Fündig wurden wir im Gesundheitssektor bei Grifols. Der Blutplasmaspezialist verzeichnete im ersten Quartal einen Umsatzanstieg um elf Prozent, der Gewinn verbesserte sich um acht Prozent. Die weiteren Aussichten sind positiv, vor allem weil der Pharmakonzern in Sachen Corona eifrig mitmischt. Grifols sammelt seit Längerem Plasma von Patienten, die sich von der virusbedingten Lungenkrankheit erholt haben, und testet mögliche Therapien. Dabei wird das Plasma verarbeitet, um hyperimmunes Immunglobulin zu entwickeln. Ein erstes Produkt wird Mitte Juli erwartet. Während die Grifols-Aktie nahe ihrer Rekordmarke notiert, ist Viscofan der Ausbruch in neue Höhen bereits gelungen. Die 1975 gegründete Firma ist weltweit führend bei Kunstdärmen, die bei der Wurstherstellung als Ersatz für Naturdärme verwendet werden. Das Geschäft läuft gut: Der Umsatz kam in den vergangenen fünf Jahren um 16 Prozent voran. Das sorgte dafür, dass Viscofan den Marktanteil um vier Prozentpunkte auf 34 Prozent ausbauen konnte. Auch 2020 stehen die Zeichen auf Expansion: Die Erlöse legten im ersten Quartal um ein Zehntel, der operative Gewinn gar um 13,3 Prozent zu. Damit sieht sich der Konzern trotz Corona auf dem besten Weg, seine Ziele zu erreichen: ein Umsatzplus von sechs bis acht Prozent sowie ein überproportionales Ebitda-Wachstum von sieben bis neun Prozent.

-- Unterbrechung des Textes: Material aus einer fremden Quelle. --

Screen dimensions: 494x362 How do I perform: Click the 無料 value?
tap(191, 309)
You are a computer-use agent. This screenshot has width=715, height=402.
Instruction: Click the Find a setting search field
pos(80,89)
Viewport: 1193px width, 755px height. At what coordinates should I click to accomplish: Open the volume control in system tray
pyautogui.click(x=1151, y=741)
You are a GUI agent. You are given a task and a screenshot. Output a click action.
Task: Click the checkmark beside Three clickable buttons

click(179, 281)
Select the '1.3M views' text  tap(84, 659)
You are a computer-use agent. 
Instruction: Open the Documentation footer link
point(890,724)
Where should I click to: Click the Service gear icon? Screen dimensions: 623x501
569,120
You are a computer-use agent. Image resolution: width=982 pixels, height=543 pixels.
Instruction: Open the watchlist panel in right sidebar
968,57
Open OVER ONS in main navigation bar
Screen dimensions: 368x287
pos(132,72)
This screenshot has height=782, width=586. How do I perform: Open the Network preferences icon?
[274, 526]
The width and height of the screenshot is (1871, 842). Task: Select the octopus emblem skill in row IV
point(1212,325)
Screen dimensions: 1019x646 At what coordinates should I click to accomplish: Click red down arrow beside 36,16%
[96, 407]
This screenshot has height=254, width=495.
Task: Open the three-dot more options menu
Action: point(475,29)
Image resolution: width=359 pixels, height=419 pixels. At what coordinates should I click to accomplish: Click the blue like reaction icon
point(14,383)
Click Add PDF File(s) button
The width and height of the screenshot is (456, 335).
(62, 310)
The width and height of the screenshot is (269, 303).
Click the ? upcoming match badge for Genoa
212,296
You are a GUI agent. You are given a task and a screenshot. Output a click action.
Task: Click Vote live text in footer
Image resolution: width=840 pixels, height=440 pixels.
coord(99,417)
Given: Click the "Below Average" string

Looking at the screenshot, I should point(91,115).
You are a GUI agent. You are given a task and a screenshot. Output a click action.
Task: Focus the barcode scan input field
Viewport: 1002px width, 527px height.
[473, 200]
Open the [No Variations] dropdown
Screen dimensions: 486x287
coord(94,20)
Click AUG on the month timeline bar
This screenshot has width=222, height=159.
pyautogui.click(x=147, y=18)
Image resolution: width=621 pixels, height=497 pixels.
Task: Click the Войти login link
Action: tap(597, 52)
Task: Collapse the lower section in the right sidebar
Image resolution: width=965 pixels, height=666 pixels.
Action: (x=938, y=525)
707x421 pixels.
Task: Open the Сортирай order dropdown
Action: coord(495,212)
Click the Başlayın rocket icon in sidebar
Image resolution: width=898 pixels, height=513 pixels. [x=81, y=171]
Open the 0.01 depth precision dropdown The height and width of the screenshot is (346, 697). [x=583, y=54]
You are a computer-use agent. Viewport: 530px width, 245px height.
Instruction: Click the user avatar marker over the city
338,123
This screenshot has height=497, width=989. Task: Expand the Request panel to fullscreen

Dem Virus trotzen kann auch Iberdrola. Der Energieversorger veröffentlichte soeben einen starken Zwischenbericht. Mit seinen mehr als 30 Millionen angeschlossenen Haushalten und Unternehmen erwirtschaftete Iberdrola zum Jahresauftakt einen Gewinn von 1,26 Milliarden Euro, fünf Prozent mehr, als Analysten auf dem Zettel hatten. Auch im April ließ sich Iberdrola nicht von dem Krankheitserreger stoppen und brachte eine 500-Megawatt-Solaranlage ans Netz. Ökostrom ist ein großes Thema bei Iberdrola. 2020 will Konzernchef Ignacio Galán von den geplanten zehn Milliarden Euro an Gesamtinvestitionen rund 40 Prozent in erneuerbare Energien stecken. Dass sich das Unternehmen in diesen Zeiten so hohe Ausgaben zutraut, liegt an dem dicken Kapitalpolster von 14,4 Milliarden Euro. In einem normalen Szenario reicht die Liquidität für stolze 30 Monate.

Während Iberdrola seine Kunden mit Strom versorgt, kümmert sich Masmovil um die Kommunikation. Mit durchschlagendem Erfolg: Das Unternehmen ist in den vergangenen drei Jahren bei Festnetz- und Mobilfunk-Breitbandkunden am stärksten gewachsen. An der Börse wurde dies noch nicht gebührend eingepreist, der Titel weist ein 2021er-Kurs-Gewinn-Verhältnis von knapp über elf auf. Die günstige Bewertung und das Wachstumspotenzial scheinen wiederum Finanzinvestoren auf den Plan zu rufen. Laut spanischen Medien sind der britische Private-Equity-Fonds Cinven sowie die in den USA ansässige KKR derzeit an einer Investition in Masmovil interessiert.